Probability theory is the branch of mathematics that deals with understanding and calculating the likelihood of different outcomes. It helps us manage uncertainty in various situations. In the context of the exercise given, probability theory was used to figure out the chance that all children in two families are girls, given the condition that at least two are girls.

The basic idea in probability is to compare the number of ways an event can happen to the total number of possible outcomes. This is expressed as the formula for probability:

• Probability = \( \frac{\text{Number of Favorable Outcomes}}{\text{Total Number of Possible Outcomes}} \)
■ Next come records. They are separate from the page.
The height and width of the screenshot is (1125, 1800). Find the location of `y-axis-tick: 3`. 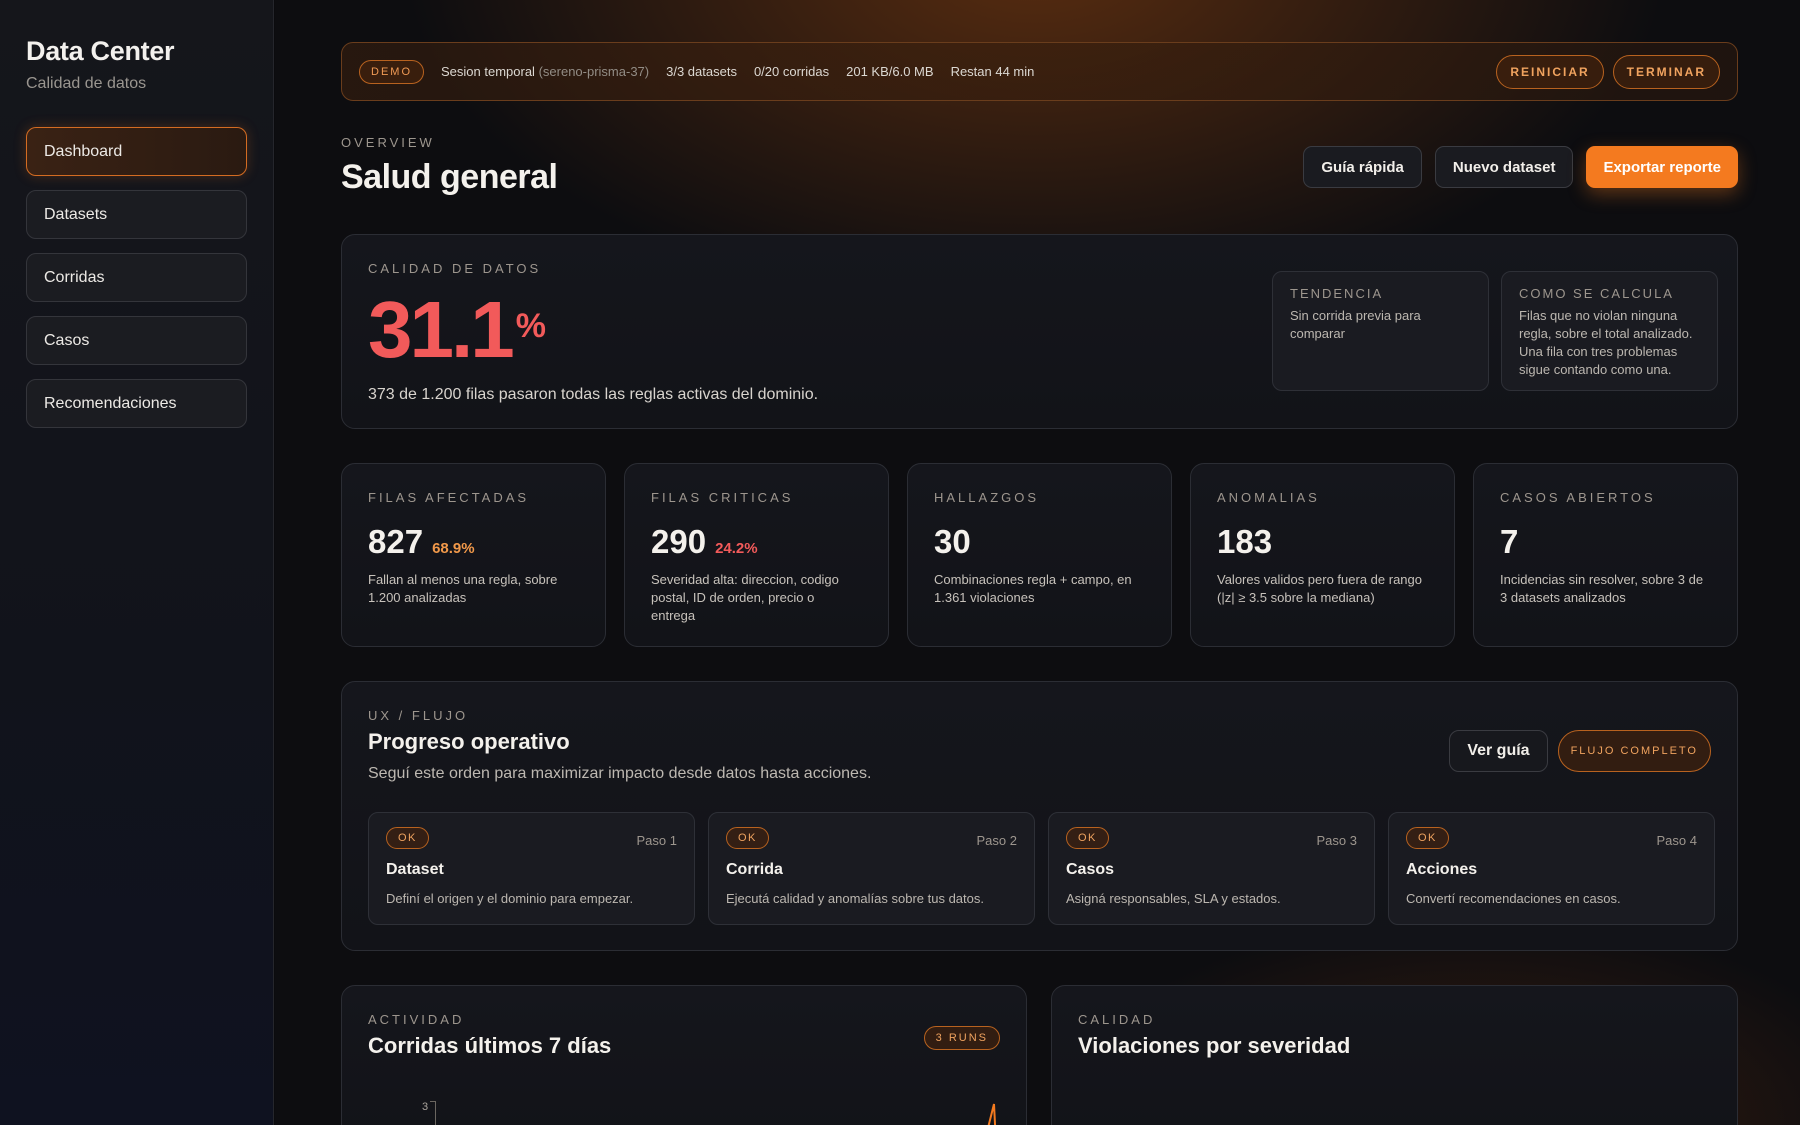

y-axis-tick: 3 is located at coordinates (426, 1107).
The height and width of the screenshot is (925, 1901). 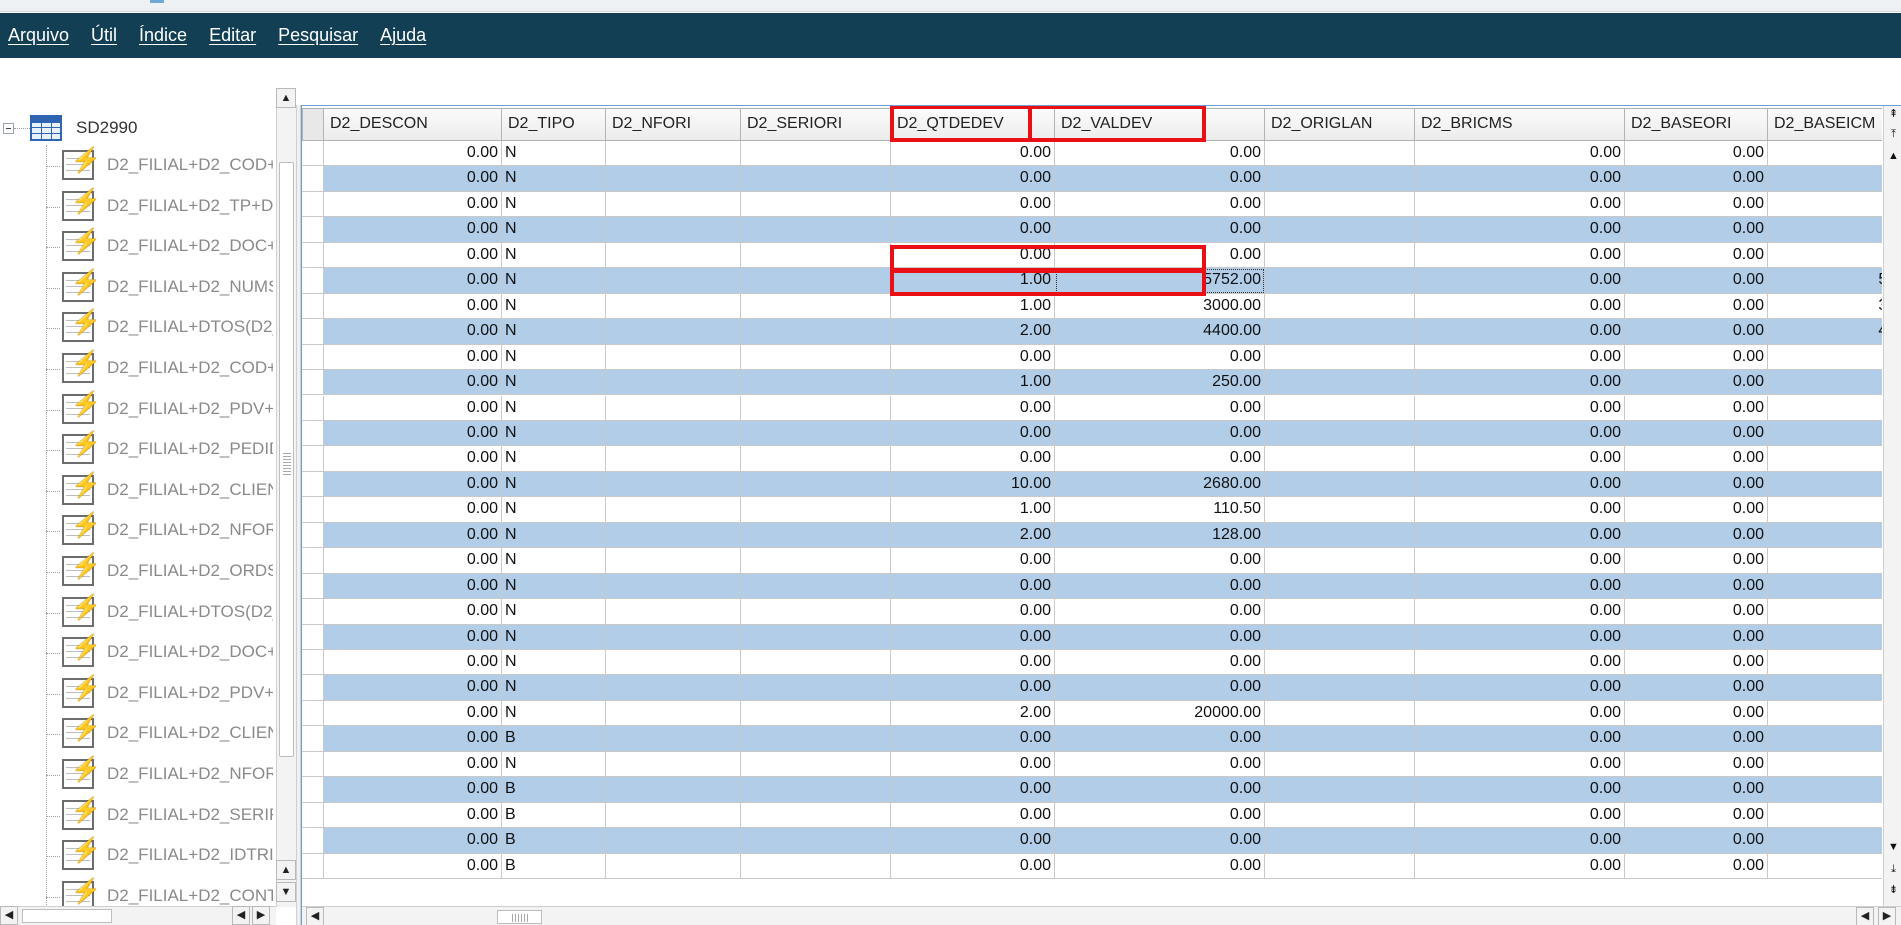 I want to click on column-header-d2-baseori: D2_BASEORI, so click(x=1696, y=124).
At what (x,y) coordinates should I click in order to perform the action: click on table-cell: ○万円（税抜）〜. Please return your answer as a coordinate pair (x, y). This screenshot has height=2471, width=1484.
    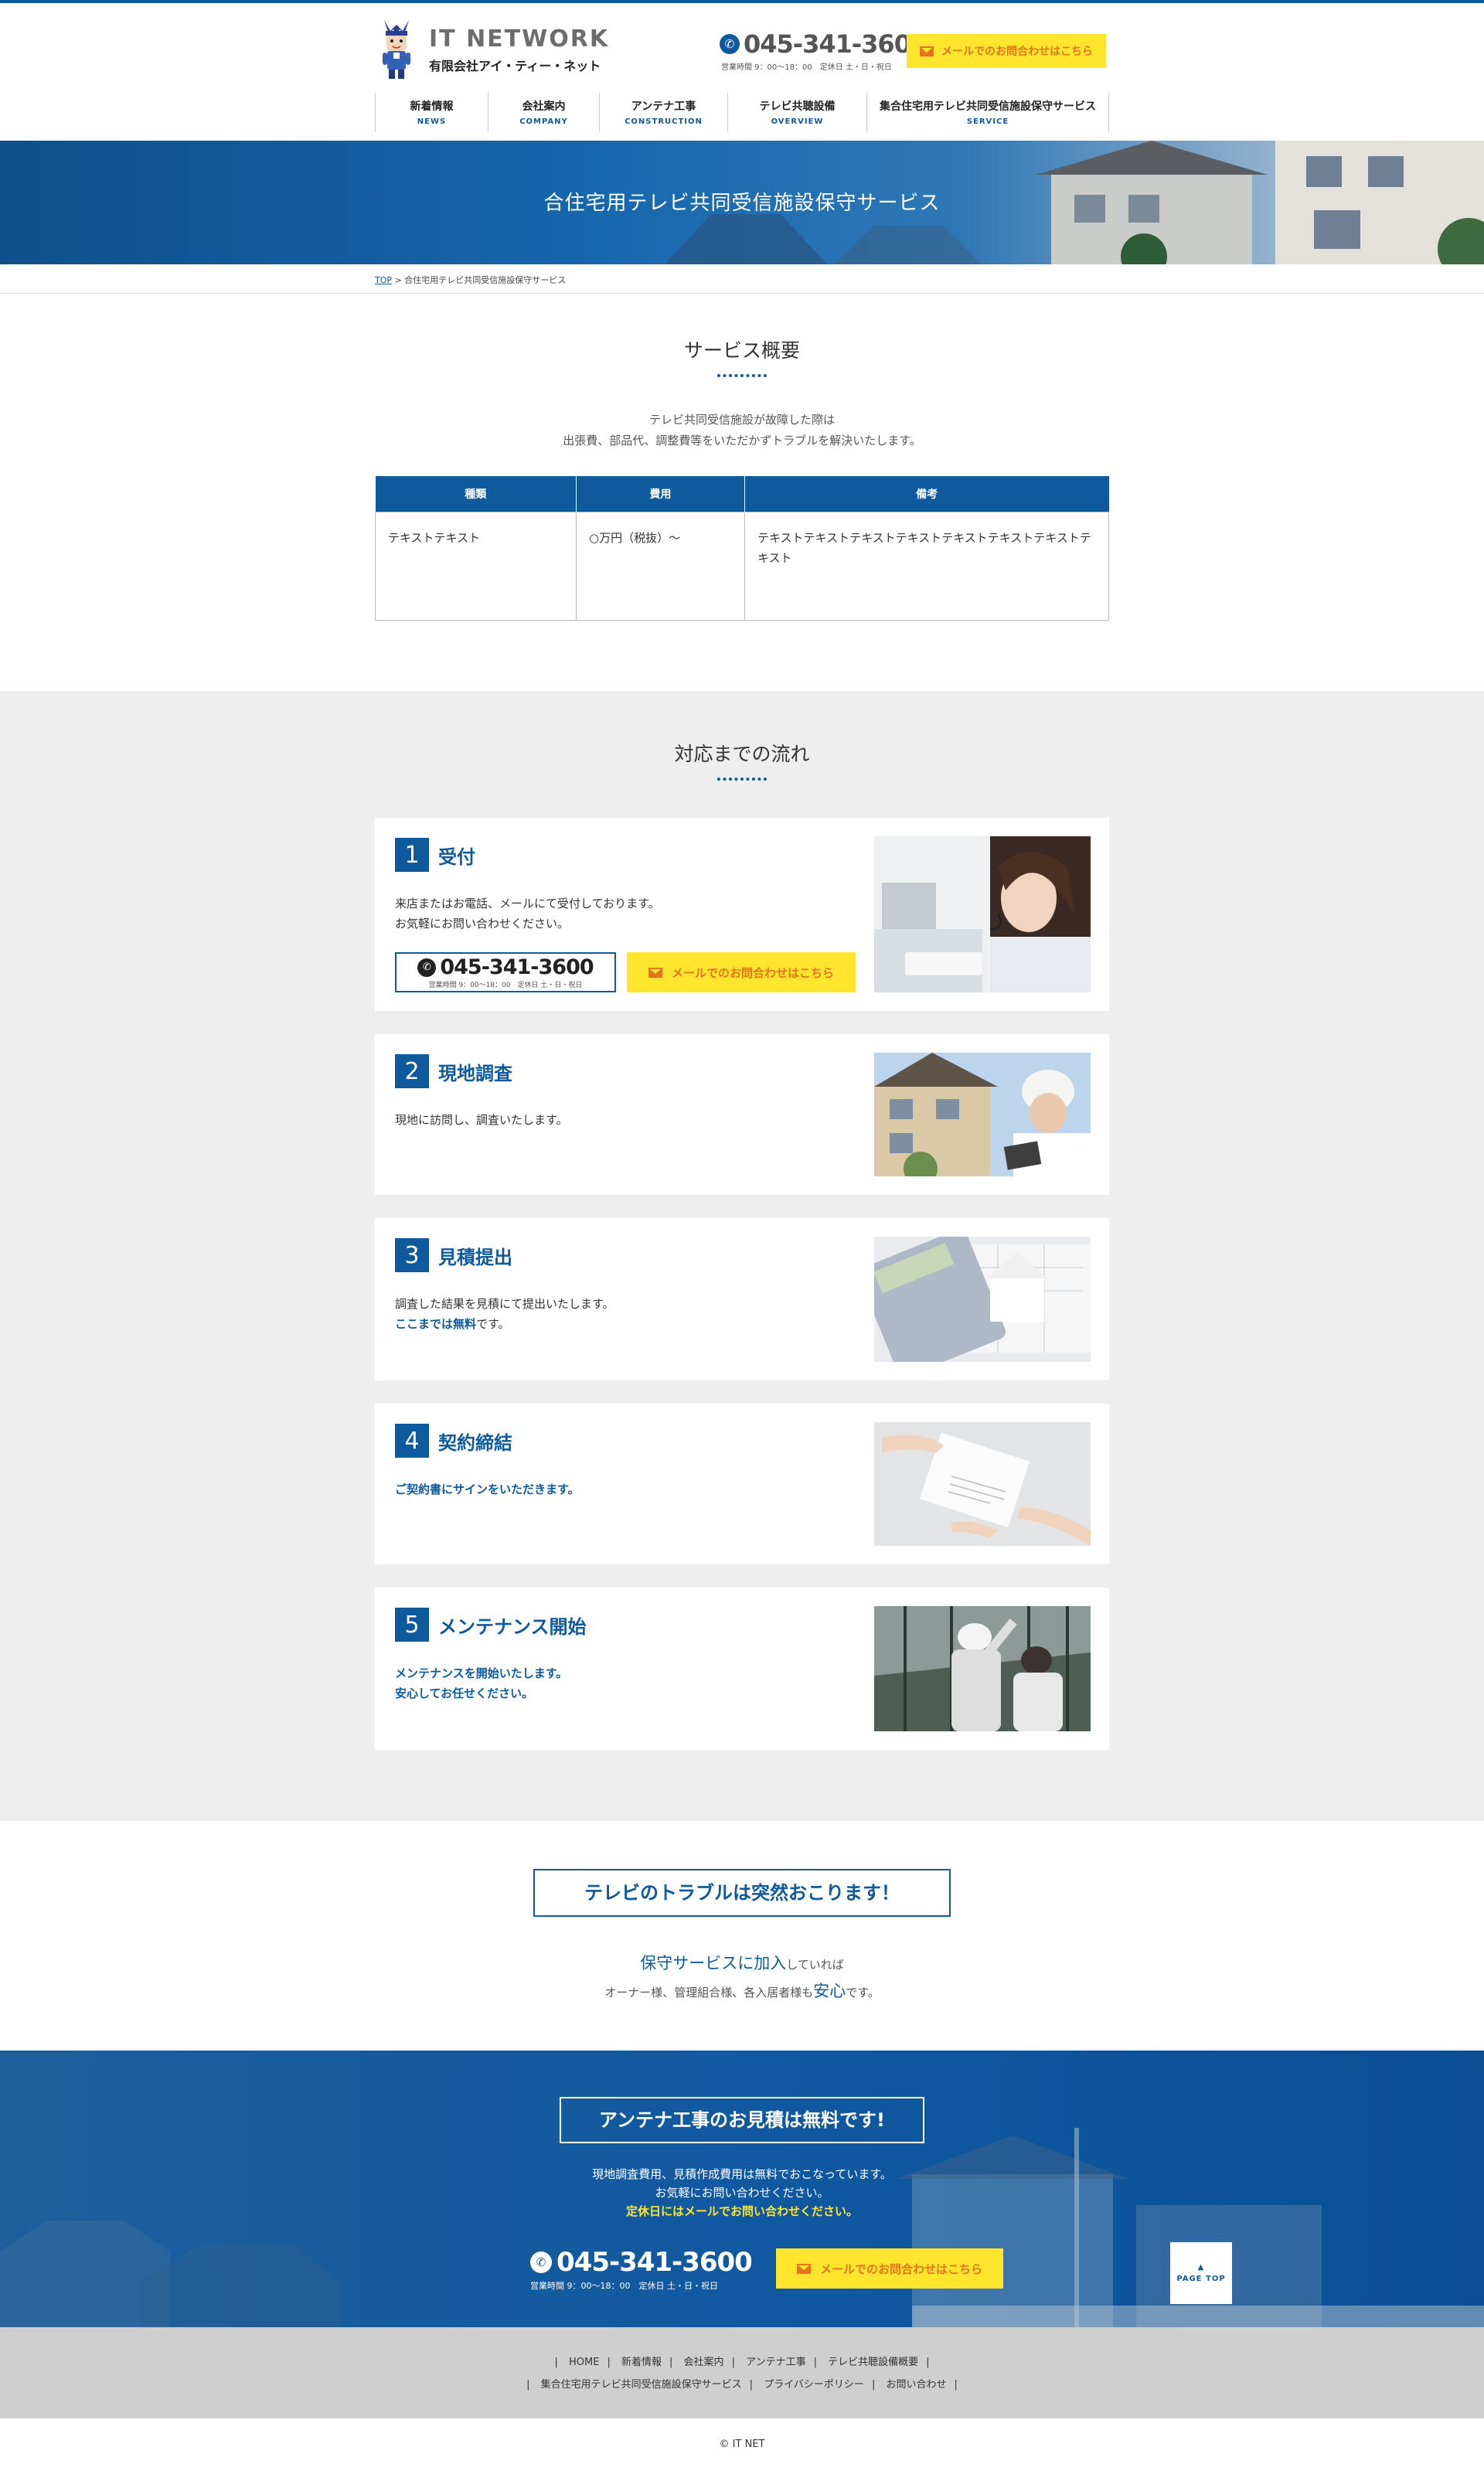
    Looking at the image, I should click on (660, 566).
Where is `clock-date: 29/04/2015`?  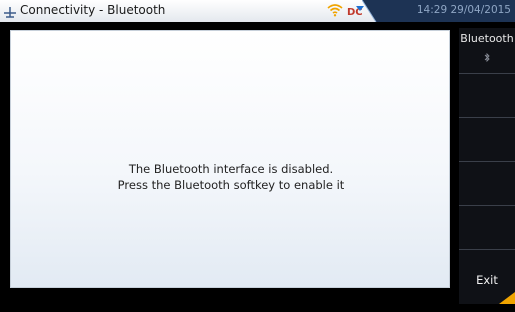
clock-date: 29/04/2015 is located at coordinates (480, 10).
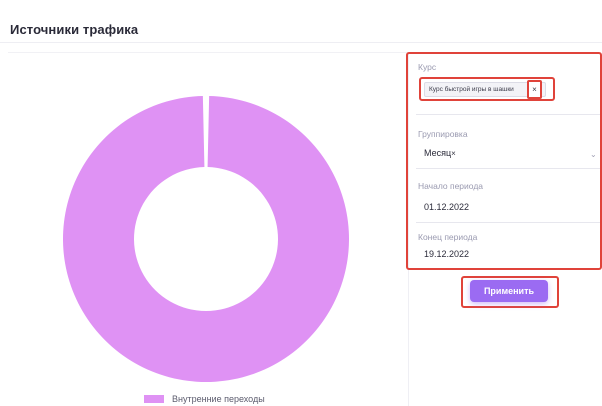 This screenshot has width=602, height=406. Describe the element at coordinates (508, 114) in the screenshot. I see `course-field-underline` at that location.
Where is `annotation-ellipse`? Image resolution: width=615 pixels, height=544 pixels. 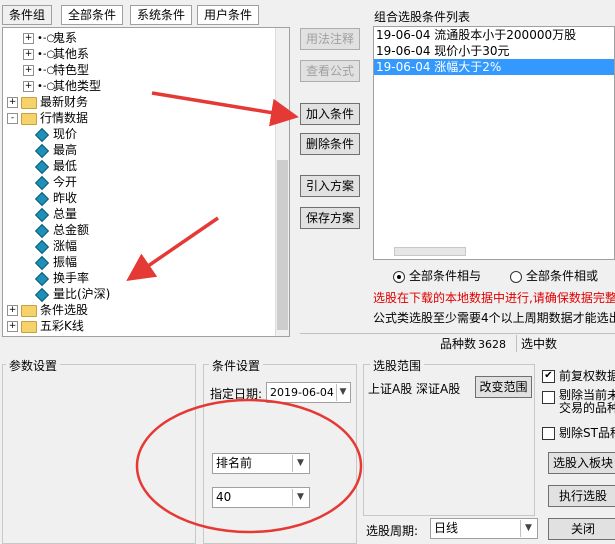 annotation-ellipse is located at coordinates (249, 466).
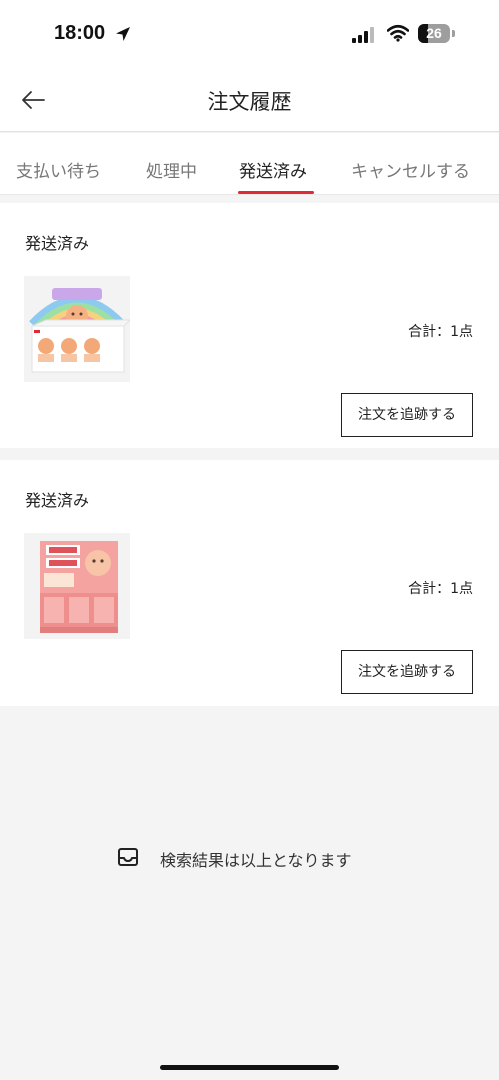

Here, probability theory helped break down the scenario into manageable parts. We calculated the probability by first listing all the possible ways the children could be boys or girls. Then we counted how many of those ways made it possible for at least two children to be girls.

Discrete mathematics involves studying countable, distinct elements and is used to solve problems on sets, graphs, and probabilities. In this exercise, we utilized discrete mathematics by examining different possible combinations of children's genders in two separate families, which is a finite set of outcomes.

Discrete mathematics is particularly useful when dealing with problems like these where outcomes are distinctly separate. For example, the combinations listed in our solution (like "BB", "BG", "GB", "GG") illustrate discrete possible states each family can be in. Such distinct state counting is essential in determining the sample space and thus the probability in questions like these.

• Combinations of outcomes can be thought of as ordered sets in discrete math.
• Each combination represents a unique element in the sample space.

This approach allowed us to precisely count the possible favorable outcomes and total combinations, helping compute the desired conditional probability.

Combinatorics is a key concept in probability and discrete mathematics, focusing on counting and arranging objects. It especially comes into play when dealing with problems where you have to choose or arrange different elements. In this problem, combinatorics was used to list all potential gender combinations of children for two families.

Each family having two children results in four possible gender outcomes: Boy-Boy (BB), Boy-Girl (BG), Girl-Boy (GB), and Girl-Girl (GG). By using combinatorial methods, we can systematically arrange these possibilities into a larger set of 16 combinations when considering both families together.

• This count allows for a comprehensive sample space.
• Using combinations, we identified those outcomes where at least two are girls.
• Finally, we used these permutations to determine how many meet the conditions.

Combinatorics is powerful because it provides a structured approach to dissect complex probability scenarios into simpler parts that can be counted or arranged, revealing insights into the likelihood of various events.